Saved entries
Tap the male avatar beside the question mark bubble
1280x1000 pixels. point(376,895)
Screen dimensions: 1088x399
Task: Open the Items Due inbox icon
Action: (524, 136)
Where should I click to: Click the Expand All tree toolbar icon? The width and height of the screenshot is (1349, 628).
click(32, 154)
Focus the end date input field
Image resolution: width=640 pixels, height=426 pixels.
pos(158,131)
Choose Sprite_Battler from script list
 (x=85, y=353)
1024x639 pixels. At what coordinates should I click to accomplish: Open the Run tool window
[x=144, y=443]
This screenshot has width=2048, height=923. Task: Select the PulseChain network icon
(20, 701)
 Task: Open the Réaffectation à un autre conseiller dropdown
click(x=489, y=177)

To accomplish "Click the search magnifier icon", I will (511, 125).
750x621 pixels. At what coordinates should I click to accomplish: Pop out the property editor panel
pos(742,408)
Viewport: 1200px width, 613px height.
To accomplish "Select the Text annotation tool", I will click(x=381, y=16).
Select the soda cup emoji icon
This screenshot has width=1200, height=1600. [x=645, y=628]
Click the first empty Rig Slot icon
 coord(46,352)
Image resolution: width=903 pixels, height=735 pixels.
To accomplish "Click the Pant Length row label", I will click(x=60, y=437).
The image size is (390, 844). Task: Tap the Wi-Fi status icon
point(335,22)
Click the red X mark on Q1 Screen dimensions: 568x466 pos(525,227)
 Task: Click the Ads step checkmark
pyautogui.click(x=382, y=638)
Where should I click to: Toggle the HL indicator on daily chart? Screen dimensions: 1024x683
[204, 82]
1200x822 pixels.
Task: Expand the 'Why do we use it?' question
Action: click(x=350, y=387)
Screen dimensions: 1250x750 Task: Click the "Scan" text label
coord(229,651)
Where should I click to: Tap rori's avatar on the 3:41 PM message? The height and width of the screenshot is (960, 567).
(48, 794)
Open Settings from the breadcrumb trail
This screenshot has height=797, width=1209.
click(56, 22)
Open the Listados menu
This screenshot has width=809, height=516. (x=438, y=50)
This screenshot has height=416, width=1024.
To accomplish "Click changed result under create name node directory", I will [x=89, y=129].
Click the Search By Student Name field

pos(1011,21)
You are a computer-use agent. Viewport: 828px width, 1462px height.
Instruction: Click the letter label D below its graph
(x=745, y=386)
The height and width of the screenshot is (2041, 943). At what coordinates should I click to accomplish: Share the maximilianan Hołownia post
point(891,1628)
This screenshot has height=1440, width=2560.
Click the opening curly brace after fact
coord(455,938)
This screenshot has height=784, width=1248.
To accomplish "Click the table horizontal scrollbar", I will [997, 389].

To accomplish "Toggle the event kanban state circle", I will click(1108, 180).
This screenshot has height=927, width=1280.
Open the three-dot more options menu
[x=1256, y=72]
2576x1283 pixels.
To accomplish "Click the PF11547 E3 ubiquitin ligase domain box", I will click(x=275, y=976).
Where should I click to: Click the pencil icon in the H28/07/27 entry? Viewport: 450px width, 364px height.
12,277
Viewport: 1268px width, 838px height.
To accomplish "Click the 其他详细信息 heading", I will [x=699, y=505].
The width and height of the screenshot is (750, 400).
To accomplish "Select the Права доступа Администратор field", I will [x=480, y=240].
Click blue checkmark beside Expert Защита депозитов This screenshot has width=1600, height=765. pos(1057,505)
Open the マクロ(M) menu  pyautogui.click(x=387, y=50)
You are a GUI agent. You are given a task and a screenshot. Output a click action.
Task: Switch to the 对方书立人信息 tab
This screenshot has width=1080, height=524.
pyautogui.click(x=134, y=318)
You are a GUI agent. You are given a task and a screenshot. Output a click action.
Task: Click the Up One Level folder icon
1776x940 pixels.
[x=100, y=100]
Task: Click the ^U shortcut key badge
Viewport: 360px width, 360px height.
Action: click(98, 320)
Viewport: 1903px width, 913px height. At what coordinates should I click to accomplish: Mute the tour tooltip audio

— Task —
Reproduce all of the data above, exactly and without omission.

— Output for this task —
Tap the male avatar beside the question mark bubble
1280x1000 pixels. point(376,895)
Screen dimensions: 1088x399
Task: Open the Items Due inbox icon
Action: (524, 136)
Where should I click to: Click the Expand All tree toolbar icon? The width and height of the screenshot is (1349, 628).
click(32, 154)
Focus the end date input field
Image resolution: width=640 pixels, height=426 pixels.
pos(158,131)
Choose Sprite_Battler from script list
 (x=85, y=353)
1024x639 pixels. At what coordinates should I click to accomplish: Open the Run tool window
[x=144, y=443]
This screenshot has width=2048, height=923. Task: Select the PulseChain network icon
(20, 701)
 Task: Open the Réaffectation à un autre conseiller dropdown
click(x=489, y=177)

To accomplish "Click the search magnifier icon", I will (511, 125).
750x621 pixels. At what coordinates should I click to accomplish: Pop out the property editor panel
pos(742,408)
Viewport: 1200px width, 613px height.
To accomplish "Select the Text annotation tool", I will click(x=381, y=16).
Select the soda cup emoji icon
This screenshot has width=1200, height=1600. [x=645, y=628]
Click the first empty Rig Slot icon
 coord(46,352)
Image resolution: width=903 pixels, height=735 pixels.
To accomplish "Click the Pant Length row label", I will click(x=60, y=437).
The image size is (390, 844). Task: Tap the Wi-Fi status icon
point(335,22)
Click the red X mark on Q1 Screen dimensions: 568x466 pos(525,227)
 Task: Click the Ads step checkmark
pyautogui.click(x=382, y=638)
Where should I click to: Toggle the HL indicator on daily chart? Screen dimensions: 1024x683
[204, 82]
1200x822 pixels.
Task: Expand the 'Why do we use it?' question
Action: click(x=350, y=387)
Screen dimensions: 1250x750 Task: Click the "Scan" text label
coord(229,651)
Where should I click to: Tap rori's avatar on the 3:41 PM message? The height and width of the screenshot is (960, 567).
(48, 794)
Open Settings from the breadcrumb trail
This screenshot has height=797, width=1209.
click(56, 22)
Open the Listados menu
This screenshot has width=809, height=516. (x=438, y=50)
This screenshot has height=416, width=1024.
To accomplish "Click changed result under create name node directory", I will [x=89, y=129].
Click the Search By Student Name field

pos(1011,21)
You are a computer-use agent. Viewport: 828px width, 1462px height.
Instruction: Click the letter label D below its graph
(x=745, y=386)
The height and width of the screenshot is (2041, 943). At what coordinates should I click to accomplish: Share the maximilianan Hołownia post
point(891,1628)
This screenshot has height=1440, width=2560.
Click the opening curly brace after fact
coord(455,938)
This screenshot has height=784, width=1248.
To accomplish "Click the table horizontal scrollbar", I will [997, 389].

To accomplish "Toggle the event kanban state circle", I will click(1108, 180).
This screenshot has height=927, width=1280.
Open the three-dot more options menu
[x=1256, y=72]
2576x1283 pixels.
To accomplish "Click the PF11547 E3 ubiquitin ligase domain box", I will click(x=275, y=976).
Where should I click to: Click the pencil icon in the H28/07/27 entry? Viewport: 450px width, 364px height.
12,277
Viewport: 1268px width, 838px height.
To accomplish "Click the 其他详细信息 heading", I will [x=699, y=505].
The width and height of the screenshot is (750, 400).
To accomplish "Select the Права доступа Администратор field", I will [x=480, y=240].
Click blue checkmark beside Expert Защита депозитов This screenshot has width=1600, height=765. pos(1057,505)
Open the マクロ(M) menu  pyautogui.click(x=387, y=50)
You are a GUI agent. You are given a task and a screenshot. Output a click action.
Task: Switch to the 对方书立人信息 tab
This screenshot has width=1080, height=524.
pyautogui.click(x=134, y=318)
You are a GUI agent. You are given a task and a screenshot. Output a click action.
Task: Click the Up One Level folder icon
1776x940 pixels.
[x=100, y=100]
Task: Click the ^U shortcut key badge
Viewport: 360px width, 360px height.
Action: click(98, 320)
Viewport: 1903px width, 913px height. At what coordinates should I click to accomplish: Mute the tour tooltip audio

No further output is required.